A guard looked back at him. “Keep that up.”
Just then Jack heard a roar behind him and another, larger group of thugs entered the street from the direction that they might have gone had they moved forward. The battle proceeded with Jack fighting the ambushers on the roofs, and soon the group plunged ahead through the men and out into open streets, leaving their adversaries all behind.
Jack was still in the rear, but he made sure to keep close. An arrow bounced off his metal cap making him hunch down as he concentrated on maintaining contact with the soldiers. One of the soldiers fell off his horse. Jack stopped to lift the man back over his saddle and lead the horse on toward a gate to the Second Ring that lay at the end of the street.
Their pursuers were far behind them as they scurried through the gate to safety. The fallen guard was taken off his horse and ushered into a guard house. Jack dismounted and leaned against a wall, exhausted from the battle. His worst dreams had come true.
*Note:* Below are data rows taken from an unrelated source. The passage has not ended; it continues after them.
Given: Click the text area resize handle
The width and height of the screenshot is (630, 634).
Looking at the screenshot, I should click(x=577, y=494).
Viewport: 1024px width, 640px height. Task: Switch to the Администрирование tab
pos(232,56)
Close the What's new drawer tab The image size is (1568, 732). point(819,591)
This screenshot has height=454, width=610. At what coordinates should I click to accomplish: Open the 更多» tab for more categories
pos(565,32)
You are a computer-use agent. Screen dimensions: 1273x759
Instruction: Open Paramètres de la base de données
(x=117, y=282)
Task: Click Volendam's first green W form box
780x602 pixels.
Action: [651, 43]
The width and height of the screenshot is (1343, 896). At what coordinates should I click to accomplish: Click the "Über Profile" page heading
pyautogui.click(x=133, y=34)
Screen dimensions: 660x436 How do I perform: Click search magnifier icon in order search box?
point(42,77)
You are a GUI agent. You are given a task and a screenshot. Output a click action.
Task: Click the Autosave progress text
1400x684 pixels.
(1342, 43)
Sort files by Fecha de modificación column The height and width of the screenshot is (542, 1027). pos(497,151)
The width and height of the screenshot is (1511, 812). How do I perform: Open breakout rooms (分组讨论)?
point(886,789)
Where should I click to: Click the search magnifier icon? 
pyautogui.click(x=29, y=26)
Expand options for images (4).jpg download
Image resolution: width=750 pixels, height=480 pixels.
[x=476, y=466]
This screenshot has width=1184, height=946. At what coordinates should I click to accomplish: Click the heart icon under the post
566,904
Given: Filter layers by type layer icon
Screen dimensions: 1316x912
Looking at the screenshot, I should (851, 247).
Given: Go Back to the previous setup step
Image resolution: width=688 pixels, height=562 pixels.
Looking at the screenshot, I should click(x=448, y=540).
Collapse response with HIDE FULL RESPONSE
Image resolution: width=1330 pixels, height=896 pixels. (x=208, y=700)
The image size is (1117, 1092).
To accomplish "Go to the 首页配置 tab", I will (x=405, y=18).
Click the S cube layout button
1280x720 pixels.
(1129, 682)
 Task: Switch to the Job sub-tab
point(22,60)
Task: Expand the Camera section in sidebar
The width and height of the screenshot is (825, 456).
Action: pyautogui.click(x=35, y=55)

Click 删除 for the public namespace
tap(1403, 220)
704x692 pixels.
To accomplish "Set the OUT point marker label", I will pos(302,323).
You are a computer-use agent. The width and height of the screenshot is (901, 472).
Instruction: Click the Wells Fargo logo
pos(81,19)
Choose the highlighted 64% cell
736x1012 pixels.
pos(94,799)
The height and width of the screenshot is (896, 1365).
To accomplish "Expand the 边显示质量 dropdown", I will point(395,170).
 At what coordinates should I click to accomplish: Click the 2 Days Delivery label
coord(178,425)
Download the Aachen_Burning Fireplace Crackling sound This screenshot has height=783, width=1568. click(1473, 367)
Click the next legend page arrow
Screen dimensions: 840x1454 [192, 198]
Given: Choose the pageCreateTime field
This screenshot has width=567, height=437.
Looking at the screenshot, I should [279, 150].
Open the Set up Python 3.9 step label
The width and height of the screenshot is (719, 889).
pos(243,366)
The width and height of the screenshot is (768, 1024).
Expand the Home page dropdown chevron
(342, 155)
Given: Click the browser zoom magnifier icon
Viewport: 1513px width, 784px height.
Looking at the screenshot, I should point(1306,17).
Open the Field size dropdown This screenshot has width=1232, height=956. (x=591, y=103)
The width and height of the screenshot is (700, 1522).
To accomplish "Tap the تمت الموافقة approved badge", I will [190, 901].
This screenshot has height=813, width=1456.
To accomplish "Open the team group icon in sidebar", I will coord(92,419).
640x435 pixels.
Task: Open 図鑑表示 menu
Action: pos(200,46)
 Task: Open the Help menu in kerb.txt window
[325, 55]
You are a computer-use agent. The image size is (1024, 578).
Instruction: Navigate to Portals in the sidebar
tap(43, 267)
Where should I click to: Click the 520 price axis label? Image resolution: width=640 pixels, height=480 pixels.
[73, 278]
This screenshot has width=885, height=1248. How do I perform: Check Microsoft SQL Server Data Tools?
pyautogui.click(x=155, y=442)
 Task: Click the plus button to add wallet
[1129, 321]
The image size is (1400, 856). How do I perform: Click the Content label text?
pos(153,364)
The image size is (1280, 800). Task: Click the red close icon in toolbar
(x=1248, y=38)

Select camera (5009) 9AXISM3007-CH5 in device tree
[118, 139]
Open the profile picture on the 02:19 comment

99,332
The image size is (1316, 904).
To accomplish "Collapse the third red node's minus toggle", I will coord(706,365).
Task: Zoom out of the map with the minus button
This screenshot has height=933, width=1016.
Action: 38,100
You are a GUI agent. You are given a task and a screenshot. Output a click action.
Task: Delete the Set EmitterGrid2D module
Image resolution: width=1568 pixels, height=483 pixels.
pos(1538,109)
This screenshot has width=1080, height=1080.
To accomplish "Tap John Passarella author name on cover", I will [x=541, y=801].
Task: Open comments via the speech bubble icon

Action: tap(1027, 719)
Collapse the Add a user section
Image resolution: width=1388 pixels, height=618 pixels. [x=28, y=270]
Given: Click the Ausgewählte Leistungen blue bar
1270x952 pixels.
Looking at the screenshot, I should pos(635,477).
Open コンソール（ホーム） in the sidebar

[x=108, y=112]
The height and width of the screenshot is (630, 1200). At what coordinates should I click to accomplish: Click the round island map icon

Not worst, exactly, that would be getting stuck within the Third Ring without weapons.
He pulled out the cube and the orb had moved again.
The captain rushed to his side. “Where is it?”
Jack pointed in the direction.
“The murderer is on the docks! Mount up!”
Without giving the horses much of a breather, the diminished party galloped west toward the docks and then south down through the vast wharves that lined the shoreline of Dorkansee.
Jack kept looking at his cube, and suddenly the blue edge began to move westward, pointing toward the ocean. “The murderer is on a ship!”
They reached the dock from which the ship must have sailed.
“You just missed her. The Limping Lizard just weighed anchor for Reoja, the capital of Lajia,” a dockhand said.
Jack gawked out at the ocean. It was the first time he had been so close to the sea, but the awe that he should have felt was filled with disappointment as the ship that held the Serpent’s Orb was still visible, yet out of his grasp.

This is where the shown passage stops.